L’AGENCE DE NOTATION FITCH FERAIT-ELLE PREUVE DE – COMMENT DIRE ? – MAUVAISE VOLONTÉ ?

J’ai écrit autrefois dans l’un de mes billets qu’il viendrait un moment où les gouvernements qui sont jusqu’ici passés en sifflotant sous les fourches caudines de la finance, se rebelleraient. J’espère que ce moment est enfin venu, l’agence de notation Fitch ayant poussé le bouchon un peu loin avec un enthousiasme qui doit faire fulminer en ce moment-même un certain nombre de ministres des finances européens.

J’ai rédigé, c’était avant-hier, un billet où je dénonçais la politique qui s’est instaurée depuis 2007, selon laquelle la prime de risque comprise dans un taux d’intérêt n’est plus considérée comme étant là pour amortir le risque du prêteur mais est devenue un simple bonus que le prêteur s’accorde – avec, il faut bien le dire, la caution enthousiaste des autorités, et en particulier de le Commission européenne, qui s’apprête à inscrire ce principe dans le fonctionnement du Mécanisme européen de stabilité (MES).

La Commission européenne a reçu hier le renfort de l’agence de notation Fitch. Par le truchement de l’une de ses représentantes dont le nom mérite de passer à la postérité : Mme Bridget Gandy, qui a en effet fait savoir que la notation que l’agence accorde aux banques des pays européens dans leur ensemble, repose sur une supposition « au niveau 99,5% » que dans le sauvetage d’une banque par un État, ses créanciers seront remboursés intégralement : « Si un pays européen important devait léser les créanciers d’une banque en difficulté, ceci modifierait fondamentalement la manière dont nous évaluons les banques [européennes]. »

Foin de l’Acte d’intervention adopté aux Pays-Bas en juin 2012, spécifiant qu’en cas d’intervention de l’État pour venir au secours d’une banque en détresse, les actionnaires et les créanciers des banques seront solidairement mis à contribution par une conversion des créances en actions. Foin de la prime de risque comprise dans le taux d’intérêt étant considérée véritablement comme « une prime de risque » : les mauvaises habitudes ont été prises et il s’agit désormais d’une aubaine, au caractère obligatoire, accordée au prêteur (on n’est pas vite gêné – mais pourquoi le serait-on aussitôt longtemps que les gouvernements s’inclinent sans broncher ?). Les propos de Mme Gandy étaient sans équivoque : si un gouvernement européen sort du rang, Fitch entend bien que ceux des autres pays de la zone rappellent le contrevenant à la raison !

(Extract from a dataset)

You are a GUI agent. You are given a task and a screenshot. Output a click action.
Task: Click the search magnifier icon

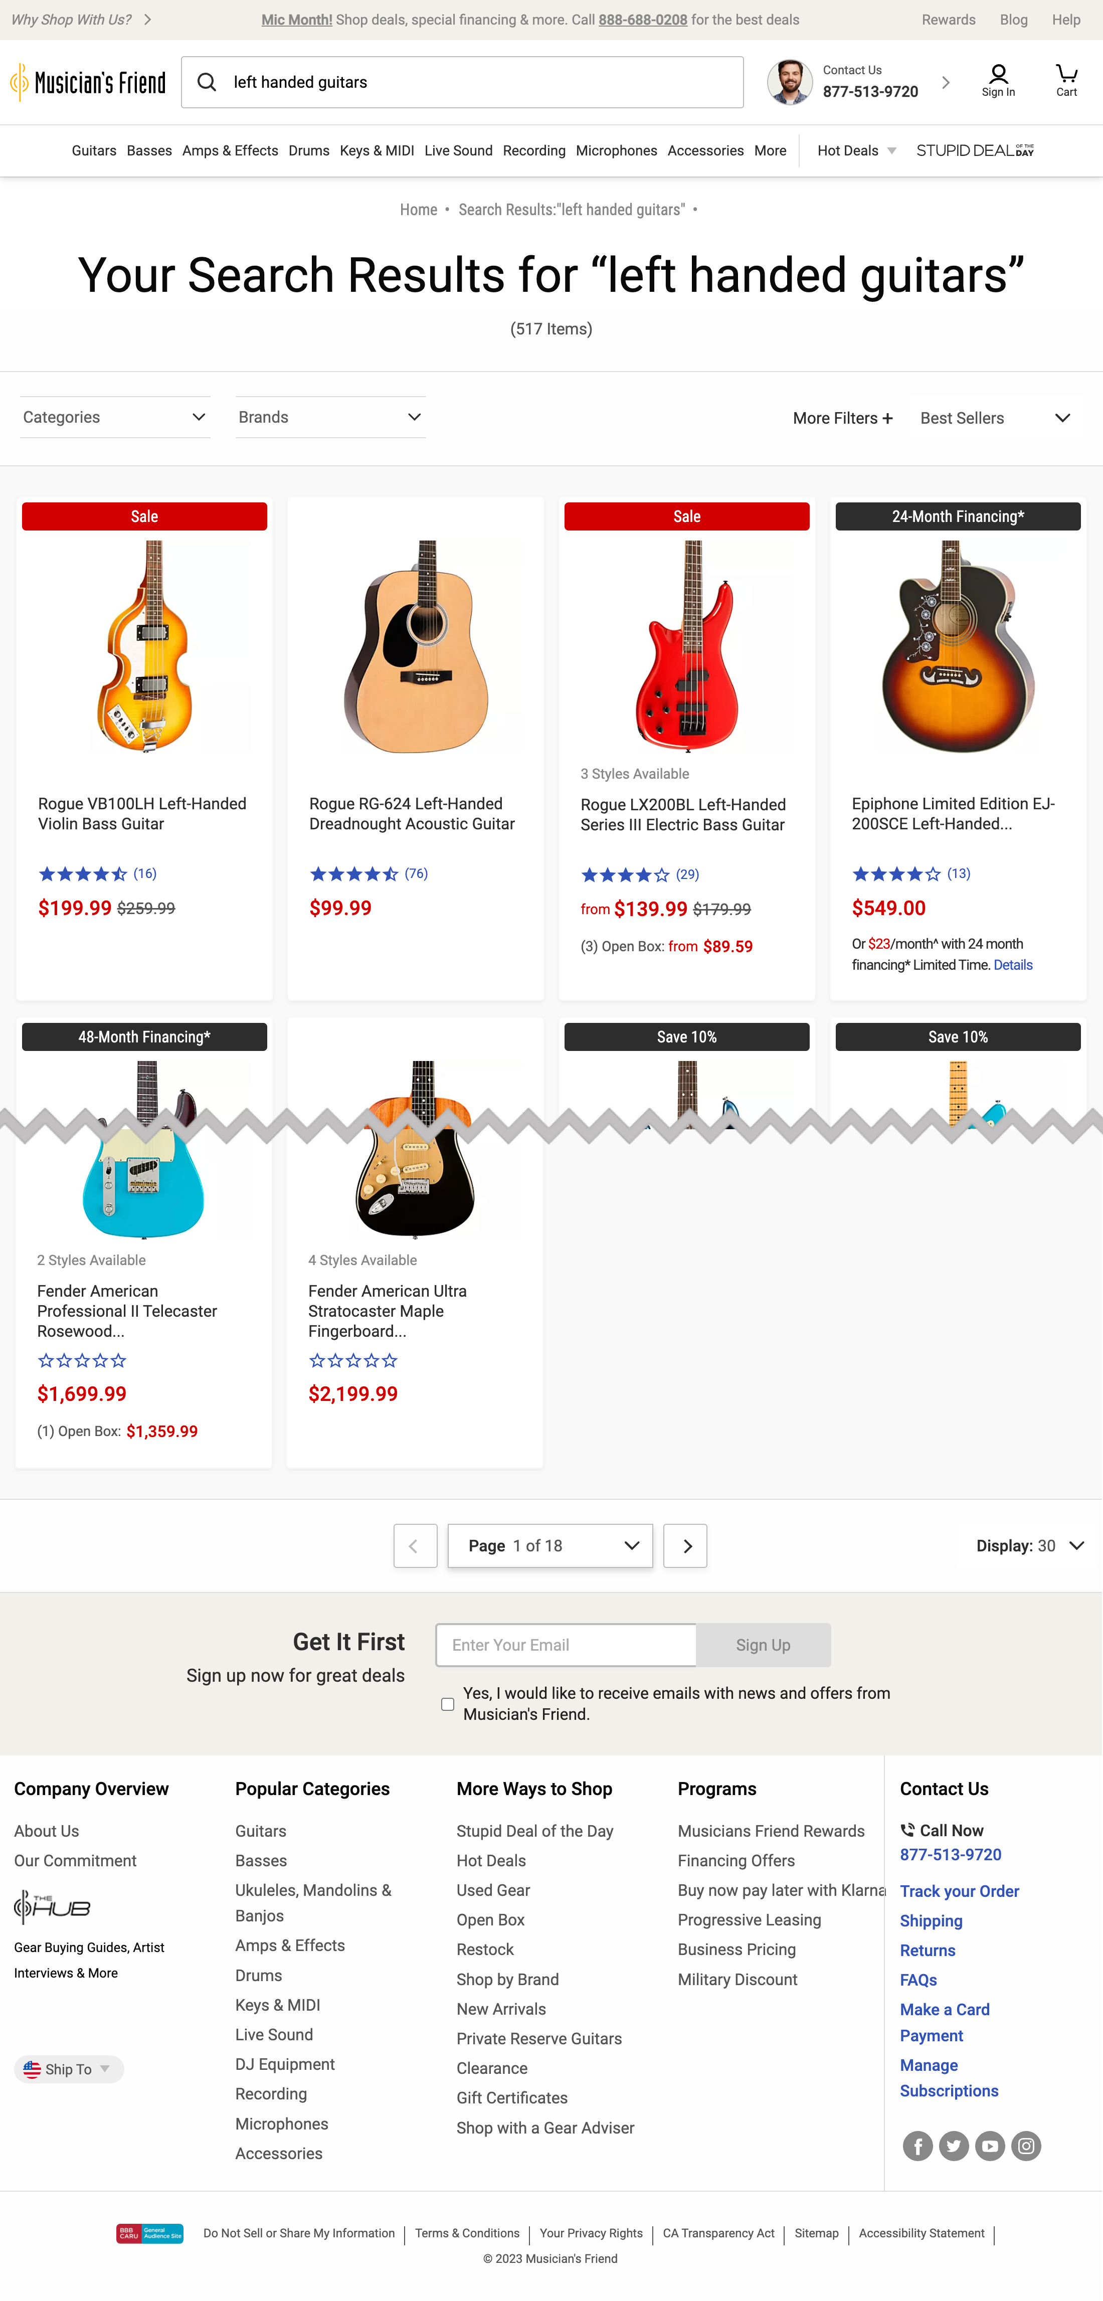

La question se pose aujourd’hui-même à propos de la nationalisation par l’État néerlandais de la quatrième banque en importance du pays : SNS Reaal, un « bancassureur » qui doit encore 750 millions aux contribuables de ce pays, et qui est désormais insolvable en raison de son engagement massif dans l’immobilier espagnol. Coût de l’opération : 3,7 milliards d’euros, soit 1,6% du déficit public du pays. Non pas que le gouvernement des Pays-Bas ait pris cette décision de gaieté de cœur : sa préférence allait à une mutualisation des pertes par un consortium des autres banques néerlandaises (Rabobank, ING et ABN Amro), mais c’est la Commission européenne qui a interdit en janvier cette manière de faire parce que le risque serait, selon elle, trop concentré désormais dans un secteur financier réduit à un nombre trop faible de participants aux Pays-Bas.

J’ai souvent dénoncé l’incompétence des milieux financiers mais ceci n’exclut pas les cas de mauvaise volonté délibérée. Fitch, par les propos malheureux de sa représentante, Mme Gandy, se rapproche dangereusement de ce cas de figure. Il s’agit très certainement d’un malentendu, et je suis sûr que la direction de Fitch rappellera à l’ordre Mme Gandy dans les heures qui viennent. Si ce n’était pas le cas, je ne serais certainement pas le seul désormais à être – comment dire ? – extrêmement désappointé par les interférences grossières de l’agence de notation dans le fonctionnement des États. Le mot « désappointé » est fort sans aucun doute, mais il me semble approprié.